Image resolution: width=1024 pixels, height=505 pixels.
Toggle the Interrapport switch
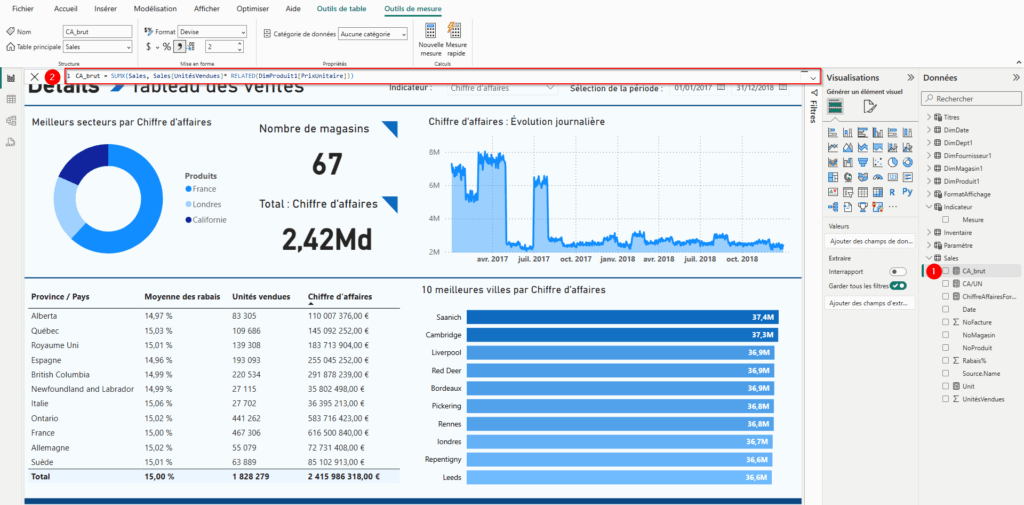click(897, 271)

...

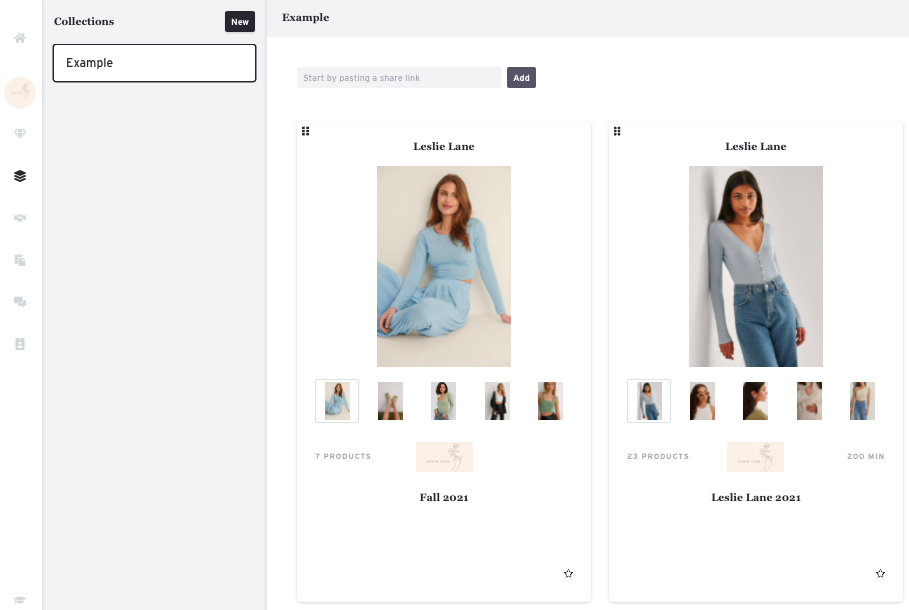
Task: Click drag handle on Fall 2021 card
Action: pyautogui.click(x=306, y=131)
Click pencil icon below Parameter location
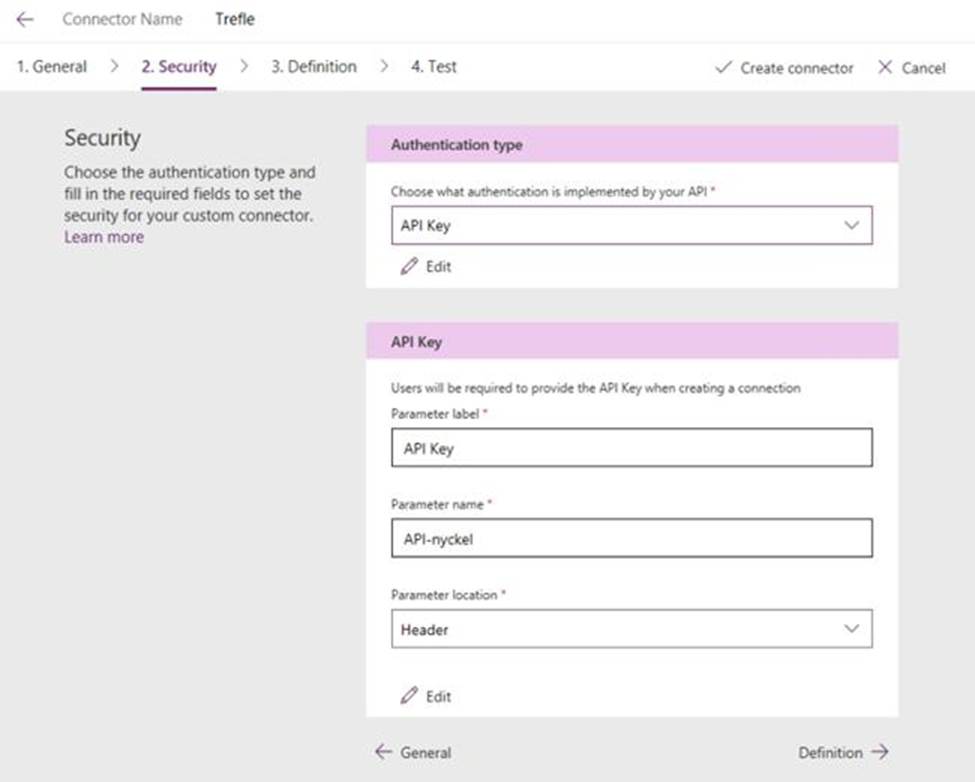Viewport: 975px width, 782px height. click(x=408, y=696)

* * *

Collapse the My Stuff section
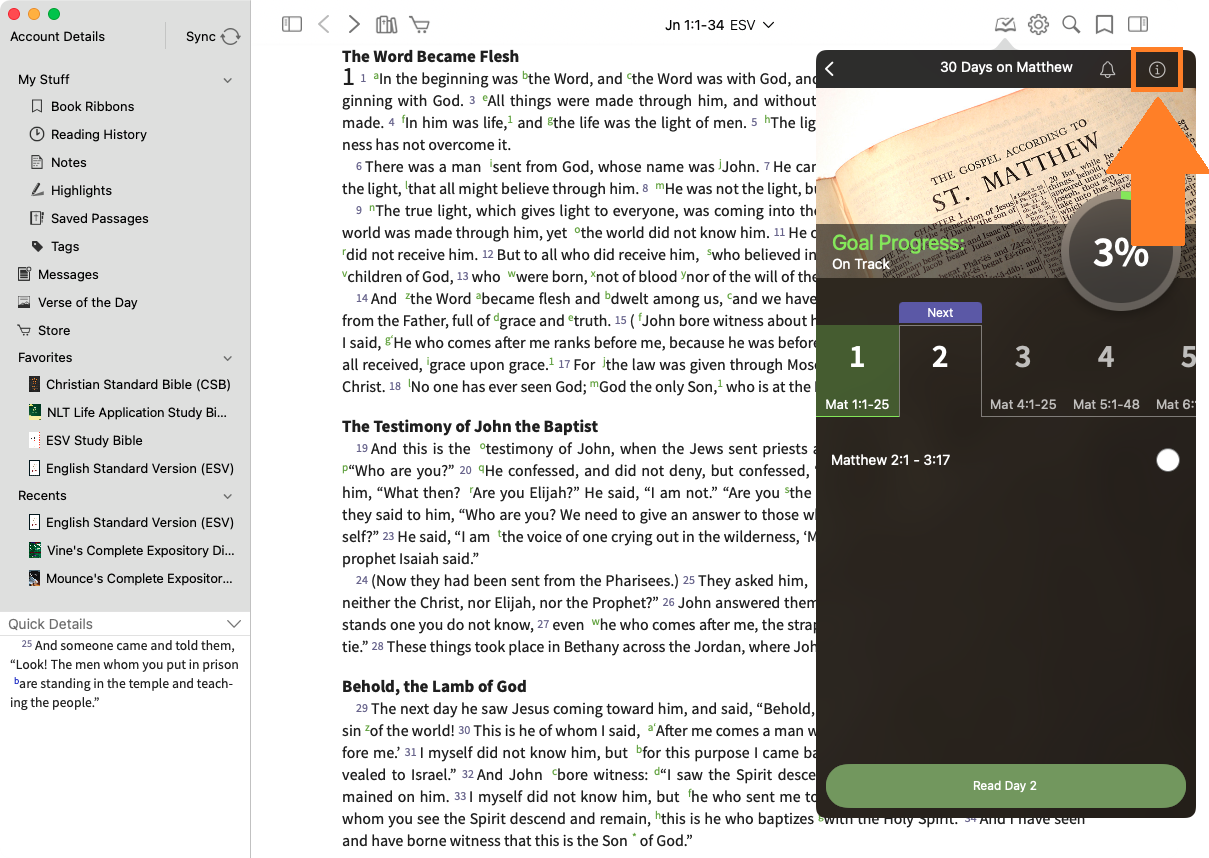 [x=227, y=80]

#### Exercise requirements:
Copy out only the lines between the ones holding "Image resolution: width=1024" and "click(897, 271)", inclusive, substituting "button" for "switch" and leaving everything else unchanged. Leave the pictures out.

#### Written answer:
Image resolution: width=1024 pixels, height=505 pixels.
Toggle the Interrapport button
click(897, 271)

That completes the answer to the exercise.